▶ _PAGE_:
Re: [HACKERS] POC: Sharing record typmods between backends

Поиск
Список
Период
Сортировка
От Thomas Munro
Тема Re: [HACKERS] POC: Sharing record typmods between backends
Дата
Msg-id CAEepm=0H176UhBedyS455ABJvQFeB+qA4WOAPP=D2oc9k8pqKQ@mail.gmail.com
обсуждение исходный текст
Ответ на Re: [HACKERS] POC: Sharing record typmods between backends  (Andres Freund <andres@anarazel.de>)
Список pgsql-hackers
Will respond to the actionable code review points separately with a
new patch set, but first:

On Wed, Aug 16, 2017 at 10:06 AM, Andres Freund <andres@anarazel.de> wrote:
> On 2017-08-15 17:44:55 +1200, Thomas Munro wrote:
>> > @@ -99,12 +72,9 @@ CreateTemplateTupleDesc(int natts, bool hasoid)
>> >
>> >  /*
>> >   * CreateTupleDesc
>> > - *             This function allocates a new TupleDesc pointing to a given
>> > + *             This function allocates a new TupleDesc by copying a given
>> >   *             Form_pg_attribute array.
>> >   *
>> > - * Note: if the TupleDesc is ever freed, the Form_pg_attribute array
>> > - * will not be freed thereby.
>> > - *
>> >
>> > I'm leaning towards no, but you could argue that we should just change
>> > that remark to be about constr?
>>
>> I don't see why.
>
> Because for that the freeing bit is still true, ie. it's still
> separately allocated.

It's true of struct tupleDesc in general but not true of objects
returned by this function in respect of the arguments to the function.
In master, that comment is a useful warning that the object will hold
onto but never free the attrs array you pass in.  The same doesn't
apply to constr so I don't think we need to say anything.

>> > Review of 0003:
>> >
>> > I'm not doing a too detailed review, given I think there's some changes
>> > in the pipeline.
>>
>> Yep.  In the new patch set the hash table formerly known as DHT is now
>> in patch 0004 and I made the following changes based on your feedback:
>>
>> 1.  Renamed it to "dshash".  The files are named dshash.{c,h}, and the
>> prefix on identifiers is dshash_.  You suggested dsmhash, but the "m"

▶ _YOUR TASK_: Can you copy out the passage from the mailing list post on sharing record typmods between backends, starting at "On Wed, Aug" and ending at "be freed thereby."?

▶ _DATA LINES_:

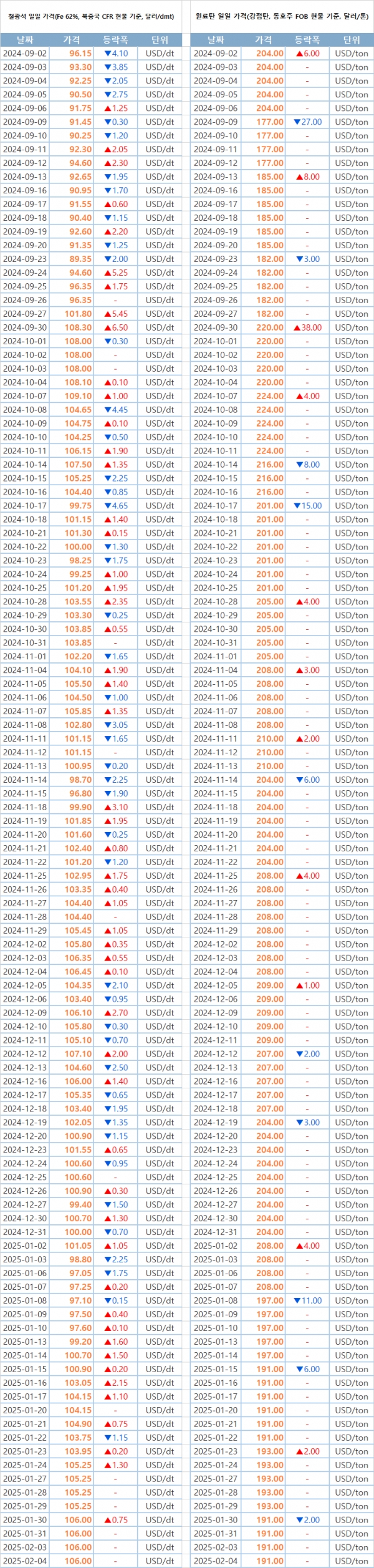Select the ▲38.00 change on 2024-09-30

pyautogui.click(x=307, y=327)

--

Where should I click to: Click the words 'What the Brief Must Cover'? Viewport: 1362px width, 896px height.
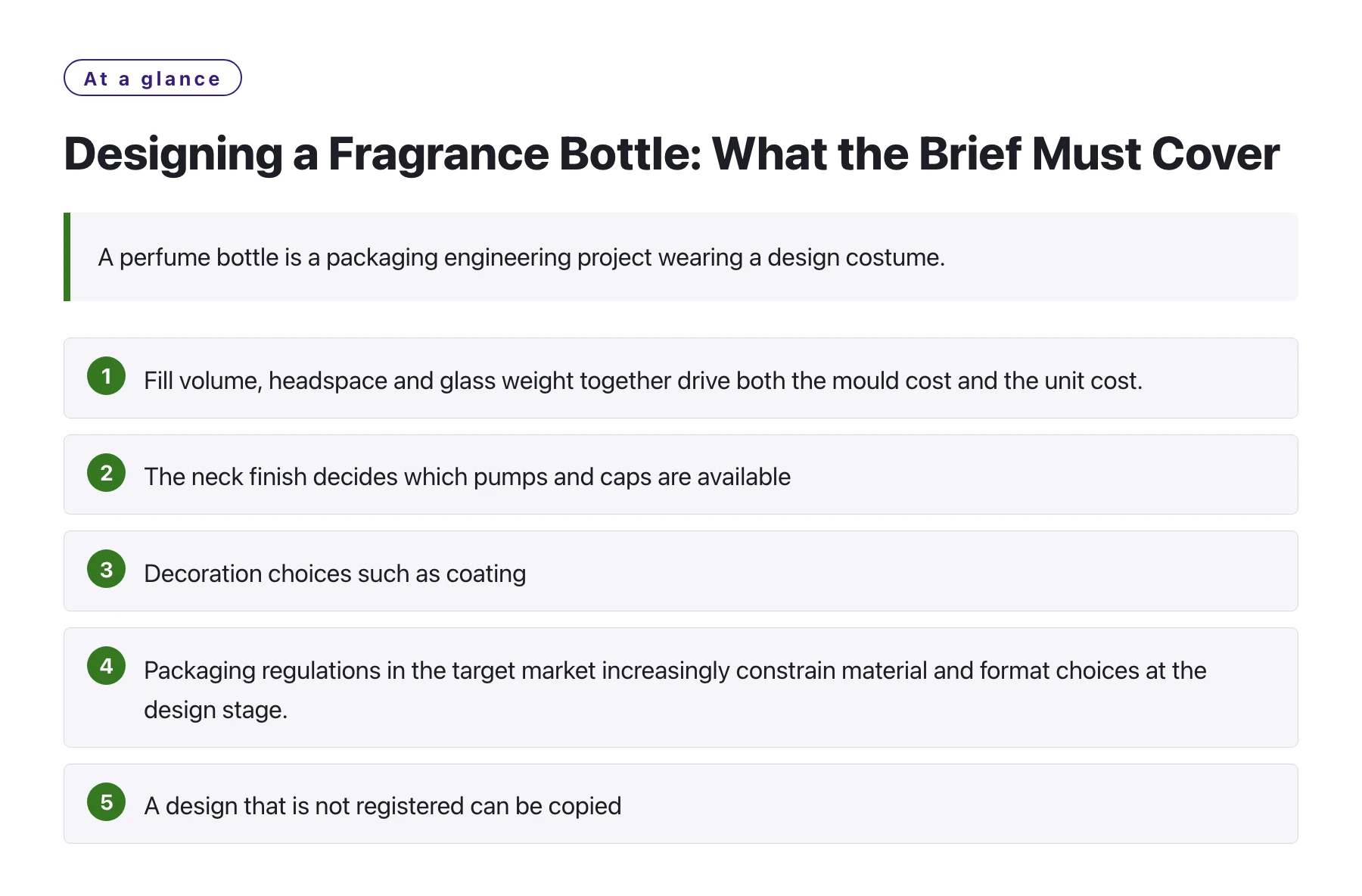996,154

▶ _WRITTEN ANSWER_:
On Wed, Aug 16, 2017 at 10:06 AM, Andres Freund <andres@anarazel.de> wrote:
> On 2017-08-15 17:44:55 +1200, Thomas Munro wrote:
>> > @@ -99,12 +72,9 @@ CreateTemplateTupleDesc(int natts, bool hasoid)
>> >
>> >  /*
>> >   * CreateTupleDesc
>> > - *             This function allocates a new TupleDesc pointing to a given
>> > + *             This function allocates a new TupleDesc by copying a given
>> >   *             Form_pg_attribute array.
>> >   *
>> > - * Note: if the TupleDesc is ever freed, the Form_pg_attribute array
>> > - * will not be freed thereby.